[Start of Entries supplied]
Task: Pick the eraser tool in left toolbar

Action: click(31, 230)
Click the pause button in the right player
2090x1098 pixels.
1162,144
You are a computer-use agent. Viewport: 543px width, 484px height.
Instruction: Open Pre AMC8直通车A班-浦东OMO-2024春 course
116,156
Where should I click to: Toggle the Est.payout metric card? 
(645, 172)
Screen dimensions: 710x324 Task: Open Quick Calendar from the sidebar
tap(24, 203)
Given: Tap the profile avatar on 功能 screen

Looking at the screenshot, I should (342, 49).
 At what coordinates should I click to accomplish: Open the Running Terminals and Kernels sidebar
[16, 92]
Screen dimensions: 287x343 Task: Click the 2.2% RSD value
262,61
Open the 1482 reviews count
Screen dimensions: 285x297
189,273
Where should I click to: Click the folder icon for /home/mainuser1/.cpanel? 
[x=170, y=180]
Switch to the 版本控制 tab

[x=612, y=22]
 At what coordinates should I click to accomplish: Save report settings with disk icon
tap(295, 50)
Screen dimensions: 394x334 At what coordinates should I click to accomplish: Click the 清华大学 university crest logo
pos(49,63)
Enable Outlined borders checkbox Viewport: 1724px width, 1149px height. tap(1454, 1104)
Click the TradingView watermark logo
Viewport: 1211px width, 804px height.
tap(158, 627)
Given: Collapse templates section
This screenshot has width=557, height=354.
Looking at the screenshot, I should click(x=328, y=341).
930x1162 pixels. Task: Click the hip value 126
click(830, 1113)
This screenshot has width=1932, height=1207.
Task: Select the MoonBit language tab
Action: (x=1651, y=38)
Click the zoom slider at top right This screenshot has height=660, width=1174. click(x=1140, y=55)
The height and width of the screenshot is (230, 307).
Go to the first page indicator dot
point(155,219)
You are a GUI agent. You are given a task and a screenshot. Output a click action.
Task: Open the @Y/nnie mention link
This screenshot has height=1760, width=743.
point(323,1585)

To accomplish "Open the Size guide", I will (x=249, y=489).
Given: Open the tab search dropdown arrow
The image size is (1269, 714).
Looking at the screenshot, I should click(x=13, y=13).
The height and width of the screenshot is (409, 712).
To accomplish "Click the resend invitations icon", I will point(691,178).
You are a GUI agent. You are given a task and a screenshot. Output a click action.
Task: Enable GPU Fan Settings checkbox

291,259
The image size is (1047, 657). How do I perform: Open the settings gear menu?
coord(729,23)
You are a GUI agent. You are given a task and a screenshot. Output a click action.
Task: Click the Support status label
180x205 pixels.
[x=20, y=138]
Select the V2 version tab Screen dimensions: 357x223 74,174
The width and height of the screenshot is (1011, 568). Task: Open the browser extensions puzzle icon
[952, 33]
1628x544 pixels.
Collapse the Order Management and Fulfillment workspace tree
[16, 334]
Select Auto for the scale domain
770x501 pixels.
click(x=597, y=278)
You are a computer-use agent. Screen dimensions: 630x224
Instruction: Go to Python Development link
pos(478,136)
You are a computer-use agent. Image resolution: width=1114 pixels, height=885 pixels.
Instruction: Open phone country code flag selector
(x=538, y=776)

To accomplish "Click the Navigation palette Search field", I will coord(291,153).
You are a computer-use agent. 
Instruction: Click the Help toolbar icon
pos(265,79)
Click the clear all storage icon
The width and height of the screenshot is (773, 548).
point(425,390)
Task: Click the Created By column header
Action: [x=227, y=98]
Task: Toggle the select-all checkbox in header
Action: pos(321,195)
[End of Entries supplied]
Aim >> Please reproduce every one of the records above, word for word and line for line.

Response to this task >>
Task: Pick the eraser tool in left toolbar

Action: click(31, 230)
Click the pause button in the right player
2090x1098 pixels.
1162,144
You are a computer-use agent. Viewport: 543px width, 484px height.
Instruction: Open Pre AMC8直通车A班-浦东OMO-2024春 course
116,156
Where should I click to: Toggle the Est.payout metric card? 
(645, 172)
Screen dimensions: 710x324 Task: Open Quick Calendar from the sidebar
tap(24, 203)
Given: Tap the profile avatar on 功能 screen

Looking at the screenshot, I should (342, 49).
 At what coordinates should I click to accomplish: Open the Running Terminals and Kernels sidebar
[16, 92]
Screen dimensions: 287x343 Task: Click the 2.2% RSD value
262,61
Open the 1482 reviews count
Screen dimensions: 285x297
189,273
Where should I click to: Click the folder icon for /home/mainuser1/.cpanel? 
[x=170, y=180]
Switch to the 版本控制 tab

[x=612, y=22]
 At what coordinates should I click to accomplish: Save report settings with disk icon
tap(295, 50)
Screen dimensions: 394x334 At what coordinates should I click to accomplish: Click the 清华大学 university crest logo
pos(49,63)
Enable Outlined borders checkbox Viewport: 1724px width, 1149px height. tap(1454, 1104)
Click the TradingView watermark logo
Viewport: 1211px width, 804px height.
tap(158, 627)
Given: Collapse templates section
This screenshot has width=557, height=354.
Looking at the screenshot, I should click(x=328, y=341).
930x1162 pixels. Task: Click the hip value 126
click(830, 1113)
This screenshot has width=1932, height=1207.
Task: Select the MoonBit language tab
Action: (x=1651, y=38)
Click the zoom slider at top right This screenshot has height=660, width=1174. click(x=1140, y=55)
The height and width of the screenshot is (230, 307).
Go to the first page indicator dot
point(155,219)
You are a GUI agent. You are given a task and a screenshot. Output a click action.
Task: Open the @Y/nnie mention link
This screenshot has height=1760, width=743.
point(323,1585)

To accomplish "Open the Size guide", I will (x=249, y=489).
Given: Open the tab search dropdown arrow
The image size is (1269, 714).
Looking at the screenshot, I should click(x=13, y=13).
The height and width of the screenshot is (409, 712).
To accomplish "Click the resend invitations icon", I will point(691,178).
You are a GUI agent. You are given a task and a screenshot. Output a click action.
Task: Enable GPU Fan Settings checkbox

291,259
The image size is (1047, 657). How do I perform: Open the settings gear menu?
coord(729,23)
You are a GUI agent. You are given a task and a screenshot. Output a click action.
Task: Click the Support status label
180x205 pixels.
[x=20, y=138]
Select the V2 version tab Screen dimensions: 357x223 74,174
The width and height of the screenshot is (1011, 568). Task: Open the browser extensions puzzle icon
[952, 33]
1628x544 pixels.
Collapse the Order Management and Fulfillment workspace tree
[16, 334]
Select Auto for the scale domain
770x501 pixels.
click(x=597, y=278)
You are a computer-use agent. Screen dimensions: 630x224
Instruction: Go to Python Development link
pos(478,136)
You are a computer-use agent. Image resolution: width=1114 pixels, height=885 pixels.
Instruction: Open phone country code flag selector
(x=538, y=776)

To accomplish "Click the Navigation palette Search field", I will coord(291,153).
You are a computer-use agent. 
Instruction: Click the Help toolbar icon
pos(265,79)
Click the clear all storage icon
The width and height of the screenshot is (773, 548).
point(425,390)
Task: Click the Created By column header
Action: [x=227, y=98]
Task: Toggle the select-all checkbox in header
Action: pos(321,195)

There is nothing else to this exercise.